GLENDALE, Ariz. — Fans of the Los Angeles Dodgers appeared satisfied to stand in line for an autograph or photo with Tommy Lasorda, or to watch Clayton Kershaw field bunts, or to see Andre Ethier play catch with Matt Kemp. But once Sandy Koufax arrived at Camelback Ranch on Sunday afternoon, the entire camp seemed to turn its collective head in unison. Whispers turned to shouts as waves of fans approached him and begged for autographs, the mobs held back only by minimal security and awe. Nobody else could have prompted such a reaction. Maybe a president, or Justin Bieber or Magic Johnson.
No. This guy is cooler. Even at 77 years old, with the whitest hair and the plainest clothes — a white long sleeve sweatshirt and black sweatpants — Sandy Koufax couldn't have made a grander entrance. He has come to Dodgers camp before, but this was the start of something different. He's going to suit up in a Dodgers uniform and be a pitching instructor for the next 10 days or so. If all goes well — if the Dodgers feel their pitchers are getting something out of it, and if Koufax enjoys himself — the arrangement will continue into the regular season. From there, who knows?
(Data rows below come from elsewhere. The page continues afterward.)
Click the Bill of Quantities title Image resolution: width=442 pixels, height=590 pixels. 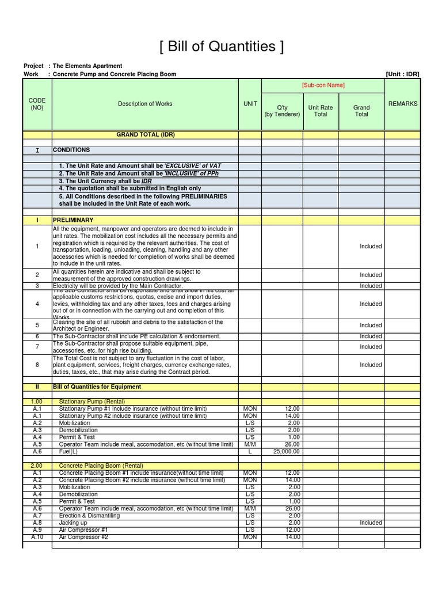(222, 47)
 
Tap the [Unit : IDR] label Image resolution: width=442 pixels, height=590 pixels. (402, 74)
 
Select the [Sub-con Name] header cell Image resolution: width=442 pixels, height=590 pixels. (323, 85)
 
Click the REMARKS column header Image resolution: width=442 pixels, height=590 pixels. (403, 104)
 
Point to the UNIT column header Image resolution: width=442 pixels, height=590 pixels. (250, 104)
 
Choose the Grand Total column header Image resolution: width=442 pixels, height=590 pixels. (361, 111)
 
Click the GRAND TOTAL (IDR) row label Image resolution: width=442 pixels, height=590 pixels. (145, 134)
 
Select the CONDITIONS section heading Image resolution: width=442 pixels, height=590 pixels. (71, 150)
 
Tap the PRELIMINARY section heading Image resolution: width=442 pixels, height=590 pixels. (73, 220)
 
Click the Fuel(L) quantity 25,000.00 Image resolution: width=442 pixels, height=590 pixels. (286, 452)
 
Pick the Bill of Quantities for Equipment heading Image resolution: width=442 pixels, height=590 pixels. (97, 387)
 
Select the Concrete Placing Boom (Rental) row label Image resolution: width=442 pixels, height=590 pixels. (101, 466)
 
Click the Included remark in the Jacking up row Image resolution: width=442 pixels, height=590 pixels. (371, 523)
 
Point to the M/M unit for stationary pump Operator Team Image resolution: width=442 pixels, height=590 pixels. (250, 444)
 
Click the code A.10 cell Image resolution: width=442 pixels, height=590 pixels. (37, 537)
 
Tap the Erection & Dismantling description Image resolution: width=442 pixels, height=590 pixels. (89, 516)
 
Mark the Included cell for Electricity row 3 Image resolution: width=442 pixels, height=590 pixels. (371, 286)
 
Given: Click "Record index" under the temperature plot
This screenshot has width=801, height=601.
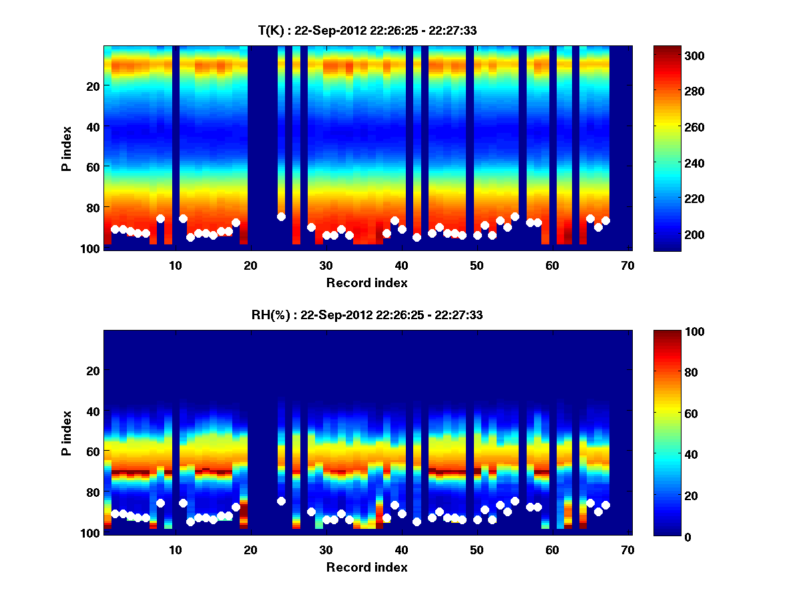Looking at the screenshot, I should (x=366, y=283).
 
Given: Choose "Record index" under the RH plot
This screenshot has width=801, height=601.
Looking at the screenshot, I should (x=366, y=568).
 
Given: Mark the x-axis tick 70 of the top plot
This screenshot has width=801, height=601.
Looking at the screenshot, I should (x=627, y=265).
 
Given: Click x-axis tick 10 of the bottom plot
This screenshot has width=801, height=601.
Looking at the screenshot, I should (x=175, y=550).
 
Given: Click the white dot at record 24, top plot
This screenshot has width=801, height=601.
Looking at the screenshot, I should (x=281, y=216).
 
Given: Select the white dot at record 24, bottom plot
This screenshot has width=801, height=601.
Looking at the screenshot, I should (x=281, y=501).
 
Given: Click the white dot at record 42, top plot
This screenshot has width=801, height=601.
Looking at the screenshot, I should (x=417, y=237).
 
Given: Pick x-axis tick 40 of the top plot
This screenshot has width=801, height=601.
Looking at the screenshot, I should (x=401, y=265).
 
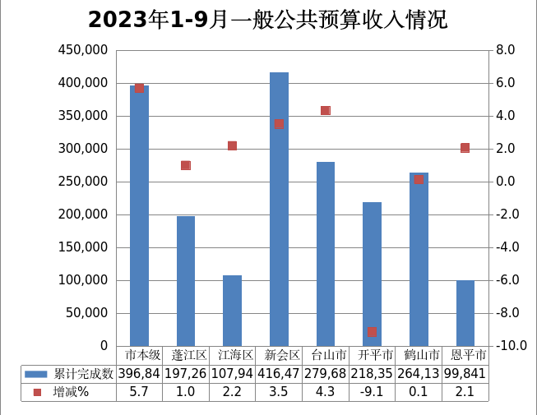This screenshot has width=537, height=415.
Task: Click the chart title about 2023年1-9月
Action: coord(268,20)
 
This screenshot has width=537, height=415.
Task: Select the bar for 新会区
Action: coord(279,210)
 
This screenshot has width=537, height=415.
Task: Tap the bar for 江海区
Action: coord(232,311)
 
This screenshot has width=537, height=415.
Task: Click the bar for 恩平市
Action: coord(465,313)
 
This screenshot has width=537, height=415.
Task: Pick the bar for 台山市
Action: coord(326,254)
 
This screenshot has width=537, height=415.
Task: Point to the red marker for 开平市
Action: coord(372,331)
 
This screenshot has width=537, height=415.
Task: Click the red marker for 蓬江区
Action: coord(186,165)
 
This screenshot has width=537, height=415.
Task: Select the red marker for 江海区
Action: coord(232,145)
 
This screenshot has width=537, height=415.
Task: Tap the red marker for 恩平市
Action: coord(465,148)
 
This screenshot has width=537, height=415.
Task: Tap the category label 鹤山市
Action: coord(419,356)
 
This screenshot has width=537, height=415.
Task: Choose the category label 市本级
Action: coord(140,356)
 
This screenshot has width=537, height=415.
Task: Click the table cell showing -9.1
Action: coord(372,392)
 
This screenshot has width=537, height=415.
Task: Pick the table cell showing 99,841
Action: coord(465,374)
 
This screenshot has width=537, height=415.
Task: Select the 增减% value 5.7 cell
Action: coord(140,392)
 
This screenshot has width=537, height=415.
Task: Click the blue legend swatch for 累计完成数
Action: coord(37,374)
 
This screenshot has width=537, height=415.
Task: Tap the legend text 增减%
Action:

"I’d like to see this organization be a winner again," Koufax said. "I don’t know if I can do that much, but I can try and help."
The relationship between Koufax and the Dodgers has been complicated ever since he stunned baseball in 1966 by retiring at the peak of his career at age 30. Koufax spent time with the Dodgers as a minor league pitching coach from 1979-1990, but reportedly quit when he became unhappy with the team's direction. In 2003 when Fox and Rupert Murdoch owned the Dodgers, he severed ties with the team completely after the New York Post (also a Fox company) printed rumors about Koufax's personal life. Even before that, Koufax had been regarded as a private person, crafty at avoiding the spotlight — especially for someone so famous.
He has stopped by spring training in Arizona from time to time — but he's also done the same at New York Mets camp. He even received some criticism for it.
"Anyplace else they said I was 'working with pitchers’ — I went to see friends; I wasn’t working with pitchers," said Koufax, who went to high school with Mets owner Fred Wilpon. And when the Mets asked him to put on a uniform and instruct, Koufax refused.
"They’ve asked," Koufax said. "And I said, ‘I can’t.’ I wasn’t looking for a job so there was no reason to put on a uniform."
He likes what new Dodgers ownership is doing, from player personnel to stadium improvements.
"This is the only organization I’ve ever played in or been in," Koufax said. "I came here with Jackie [Robinson] and Gil [Hodges] and Duke [Snider] … and played with great people like Don [Newcombe] and Tommy [Davis], Willie [Davis] and Maury [Wills]."
Koufax has given much to the Dodgers. Perhaps he just feels like it's time to give a little more.
When he stopped by Dodgers camp a year ago, Koufax suggested to left-hander Chris Capuano a different way to stand on the pitching rubber.
"Sandy is the kind of guy who loves talking baseball, but he won’t necessarily come up to you. You kind of have to go up to him and ask questions," Capuano said. "He’s here for 10 days. I plan on finding a moment, maybe when I’m throwing a side, and trying to pick his brain."
Capuano said other pitchers should take advantage, once they get over being star struck.
"I think sometimes when you get around a legend like that, you get a little tongue tied," Capuano said. "But he dispells that very quickly. He’s easy to talk to."
Koufax isn't yet sure what he'll say or who he'll work with. Whatever pitching coach Rick Honeycutt needs, he says. But he does have something to offer.
"I'll say this," Koufax said. "Throwing hasn’t changed, not since the caveman. Pitching may have changed a little bit. I think there’s more emphasis on changing speeds than there used to be. Pitching itself has changed a little but it’s still throwing. It’s precision throwing."